• [Extracted text]:

☆ ☆ ☆ ☆ ☆

Orange County News Roundup, January 27
Wright Steps Down as Chair of Stewart Airport Commission
Long-time chairman of the Stewart Airport Commission, James Wright, will not seek the chairman’s post which he has held for more than 30 years, reported the MidHudsonNews. Wright will remain on the commission as a member. At their January meeting on Jan. 26, Wright said, “It is time for a change.” Louis Heimbach will take over as chairman. Heimbach praised Wright as “the glue that held the commission together all these years.” Paul Quartararro was selected as the vice chairman. When the state owned and operated Stewart in the early 1980s, the commission was created to provide advice and consent to the Department of Transportation.
County Welcomes New Americans at Naturalization Ceremony
County Clerk Annie Rabbitt administered the Oath of Allegiance at a naturalization ceremony on Jan. 20 to 90 people from 34 countries. Acting Supreme Court Justice Carol S. Klein presided and Andy Komonchak, Executive Director of the National Purple Heart Hall of Honor, was guest speaker. The County Clerk’s office will host three more naturalization ceremonies this year in conjunction with the Department of Homeland Security (Citizenship and Immigration Services) in April, June and November. “Performing these ceremonies serves as one of the highlights of my job,” Rabbitt said.
School Superintendents Give $224,000 for More Student Breakfasts
A generous grant from the School Superintendents Association will allow more students to enjoy a nutritious breakfast in the Newburgh Enlarged City School District, reported the Wallkill Valley Times. The alternative breakfast program which was implemented at the start of the school year allows free breakfasts in classrooms. “When hungry children sit in classrooms, they are less likely to perform,” said Newburgh Superintendent of Schools Roberto Padilla at a school board meeting on Jan. 19. The Food Research and Action Center reported in 2014 that “Breakfast for Learning” children who eat breakfast “show improved cognitive function, attention, and memory” and perform better on standardized tests.

☆ ☆ ☆ ☆ ☆

• [Given records]:
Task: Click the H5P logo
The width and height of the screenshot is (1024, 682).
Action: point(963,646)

☆ ☆ ☆ ☆ ☆

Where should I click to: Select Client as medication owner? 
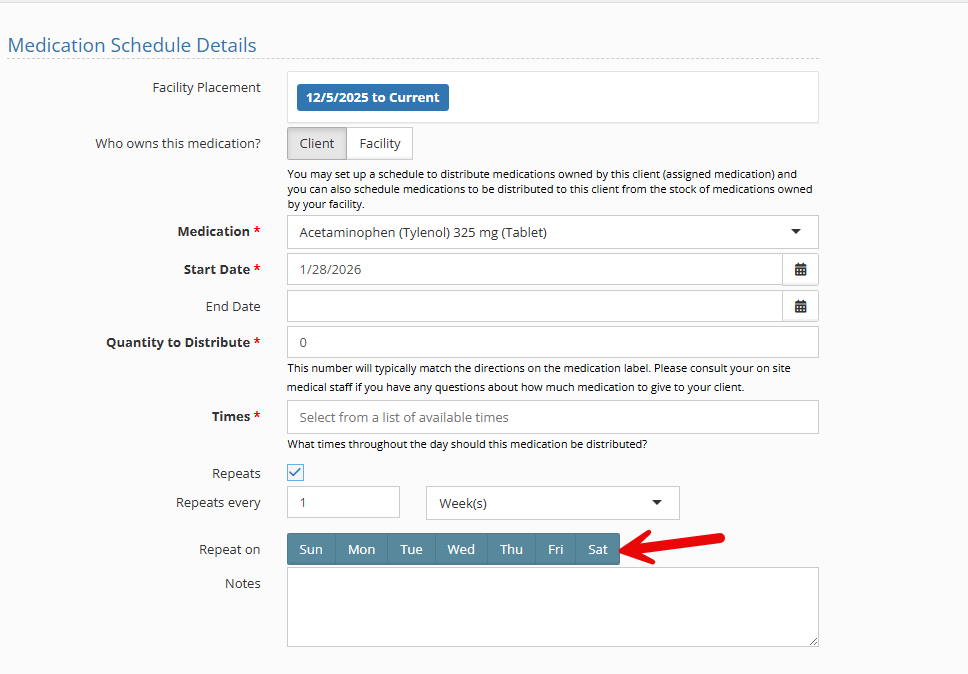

☆ ☆ ☆ ☆ ☆

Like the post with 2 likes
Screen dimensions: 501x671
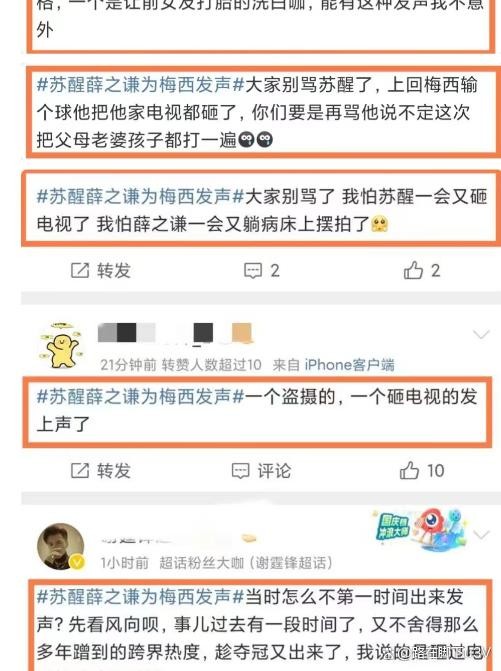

☆ ☆ ☆ ☆ ☆

• [Action item A]:
Please duplicate the Orange County news roundup from "Orange County News" up to and including "Department of Transportation.".
• [Action item B]:
Resume the Orange County news roundup after its last sentence and keep writing it.

• [Final answer A]:
Orange County News Roundup, January 27
Wright Steps Down as Chair of Stewart Airport Commission
Long-time chairman of the Stewart Airport Commission, James Wright, will not seek the chairman’s post which he has held for more than 30 years, reported the MidHudsonNews. Wright will remain on the commission as a member. At their January meeting on Jan. 26, Wright said, “It is time for a change.” Louis Heimbach will take over as chairman. Heimbach praised Wright as “the glue that held the commission together all these years.” Paul Quartararro was selected as the vice chairman. When the state owned and operated Stewart in the early 1980s, the commission was created to provide advice and consent to the Department of Transportation.

• [Final answer B]:
Orange County Resident Tests Positive for Zika Virus
State health officials said three New Yorkers who had recently traveled outside the country have tested positive for the mosquito-born Zika virus. Officials identified the three individuals in Queens, Nassau, and Orange Counties on Jan. 22. Officials wouldn’t say where the people had recently traveled, describing the locations as areas where the “virus transmission is ongoing.” The U.S. Centers for Disease Control has expanded its warning for pregnant women thinking of visiting 22 destinations, most in Latin America and the Caribbean. The virus has been linked with microcephaly which can leave affected newborns with unusually small heads and abnormal brain development. Officials say one of the patients is fully recovered and the two others are recovering without complications. Zika virus is spread to people through mosquito bites. Symptoms are fever, rash, joint pain, and conjunctivitis (red eyes). The illness is usually mild with symptoms lasting from several days to a week. In December 2015, Puerto Rico reported its first confirmed Zika virus case.
The Associated Press contributed to this brief.
FedEx Mum on Construction Jobs for Montgomery Facility
The Town of Montgomery Planning Board meeting on Jan. 12 brought a solid showing of the Hudson Valley branch of the IBEW 363 electricians union to see who would be called in to work on the 24,000 sq. ft. FedEx facility on Neelytown Road. The Wallkill Valley Times reported that the FedEx project includes parking, offices, and 63 loading docks, on 43.7 acres next to an existing FedEx Freight facility. The 24/7 operation would take in packages from its New Jersey hub and distribute them locally on delivery trucks. “As with all FedEx Ground facility construction projects, including the upcoming Montgomery construction, we select a developer that in turn selects a general contractor for the project. The selection of qualified workers and sub-contractors is solely at the discretion of the general contractor and is not directed by FedEx Ground,” said David Westrick, a spokesperson for FedEx Ground, following the public hearing.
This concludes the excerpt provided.